▸ EXERCISE
Set down word for word each line from the one containing "Focus the y coordinate input box" through the end of the records, both included. Do not copy any pictures.

[TASK INPUT]

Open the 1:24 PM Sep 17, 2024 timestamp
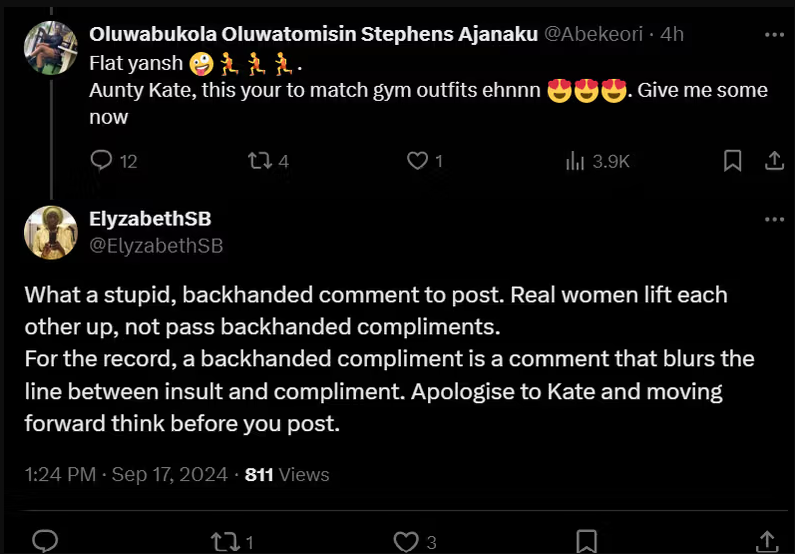Image resolution: width=795 pixels, height=554 pixels. click(126, 475)
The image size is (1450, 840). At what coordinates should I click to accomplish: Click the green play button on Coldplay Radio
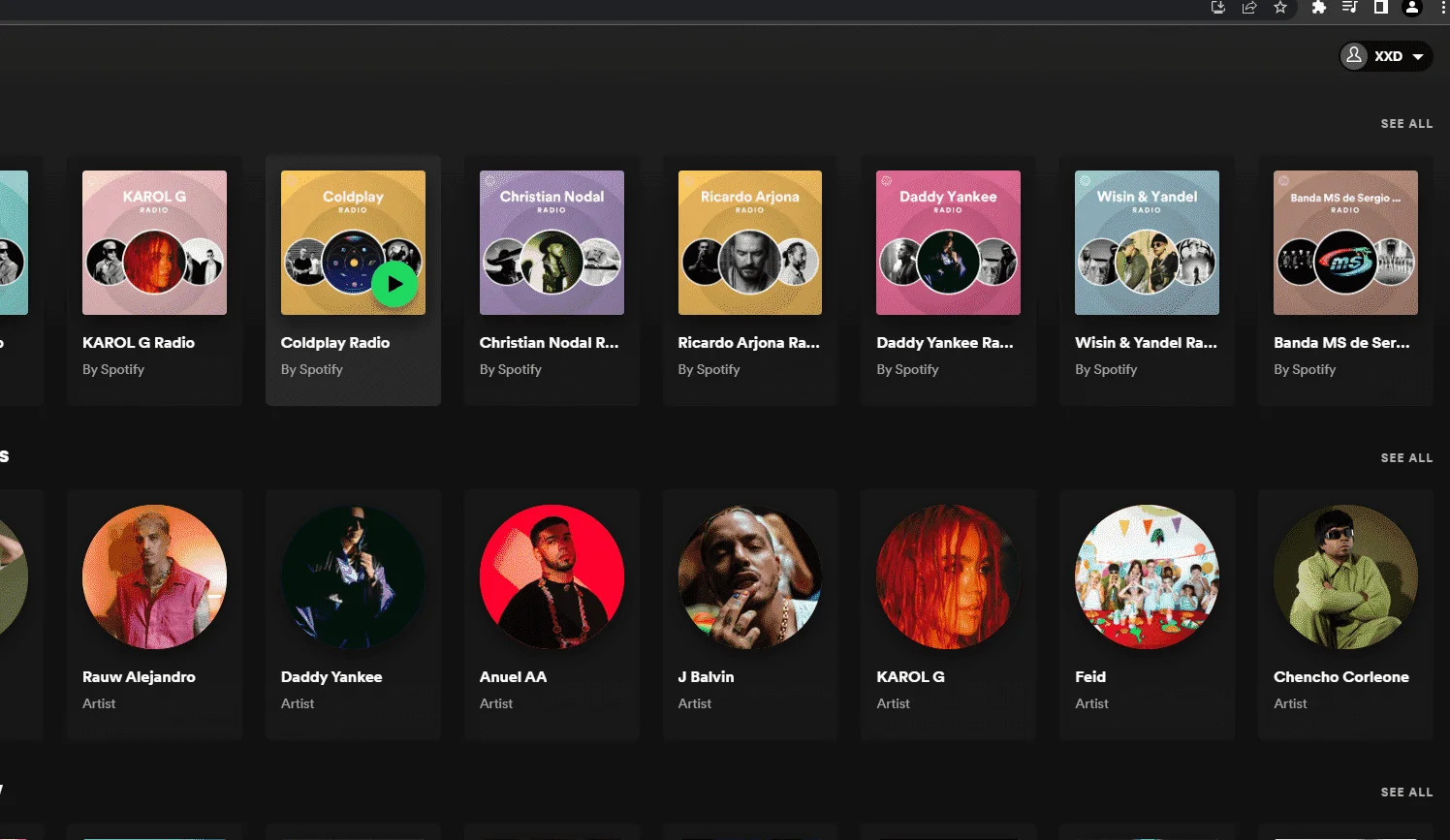(x=394, y=285)
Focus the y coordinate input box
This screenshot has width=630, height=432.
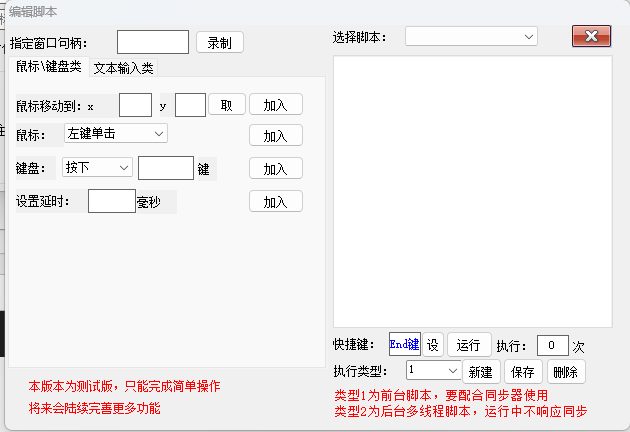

[/TASK INPUT]

▸ SOLUTION TO THIS EXERCISE
Focus the y coordinate input box
This screenshot has width=630, height=432.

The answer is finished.